The motor itself exhibits irreducible complexity, and is dependent on the critical proteins FliG, MotA, MotB and FliM. Remove any one of those proteins and the motor will completely cease to function. Inducing mutations in FliG, for example, yields “a non-motile, or Mot-, phenotype, in which flagella are assembled but do not rotate,” (Lloyd and Blair, 1997). A study that conducted a “deletion analysis of the FliM flagellar switch protein of Salmonella typhimurium” found that “deletions at the N-terminus produced a counterclockwise switch bias, deletions in the central region of the protein produced poorly motile or nonflagellate cells, and deletions near the C-terminus produced only nonflagellate cells,” (Toker et al.,1996).
Many more examples could be given. But the bottom line is this: The bacterial flagellum
exhibits remarkable design, and irreducible complexity at every tie. When so much of the assembly process and functional operation of the flagellum appears to resist explanation in evolutionary terms, perhaps it is time to lay aside such a paradigm and begin the search for alternatives.

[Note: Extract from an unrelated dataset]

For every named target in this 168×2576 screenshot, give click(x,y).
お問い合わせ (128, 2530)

There’s more. Jonathan McLatchie has also written a follow-up article titled, Two of the World’s Leading Experts on Bacterial Flagellar Assembly Take on Michael Behe (Evolution News and Views, March 8, 2013), in which he responds to claims by Kelly Hughes and David Blair of the University of Utah, two of the world’s leading experts on bacterial flagellar assembly, that the bacterial flagellum is not irreducibly complex. Hughes and Blair make these claims in their recent book, Microbes and Evolution: The World that Darwin Never Saw. Here are some of the highlights from McLatchie’s response:
…[Hughes and Blair] proceed to show that sub-components within the flagellar structure are homologous to other bacterial organelles. For example, they correctly point out that the stator proteins MotA and MotB are homologs of ExbB and ExbD, which form part of the TonB-dependent active transport system and which serve to energize transport of vitamin B12, and iron-chelating compounds called siderophores, across the outer membrane of Gram-negative bacteria. ExbB/D and MotA/B are also known to be homologous to TolQ/R, which play an important role in the maintenance of outer membrane stability.

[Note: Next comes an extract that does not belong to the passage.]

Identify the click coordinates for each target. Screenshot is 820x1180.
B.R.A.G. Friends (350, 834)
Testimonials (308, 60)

…Is a demonstration of molecular homology of flagellar components to proteins found in other cellular organelles really an adequate defeater to the argument from irreducible complexity? I’m not convinced. Homology does nothing to demonstrate that the necessary transitions are evolutionarily feasible (Gauger and Axe, 2011), and it has been shown that the process of gene duplication and recruitment, as a source of evolutionary novelty, is extremely limited (Axe, 2010).
The central challenge posed by irreducible complexity is that functional utility is separated by discontinuous leaps in complexity, which cannot be scaled by a blind search. It is the need for multiple, coordinated changes that delivers a substantive challenge to neo-Darwinian evolutionary theory. This challenge stands regardless of whether sub-components within the flagellar apparatus can serve functions in other organelles…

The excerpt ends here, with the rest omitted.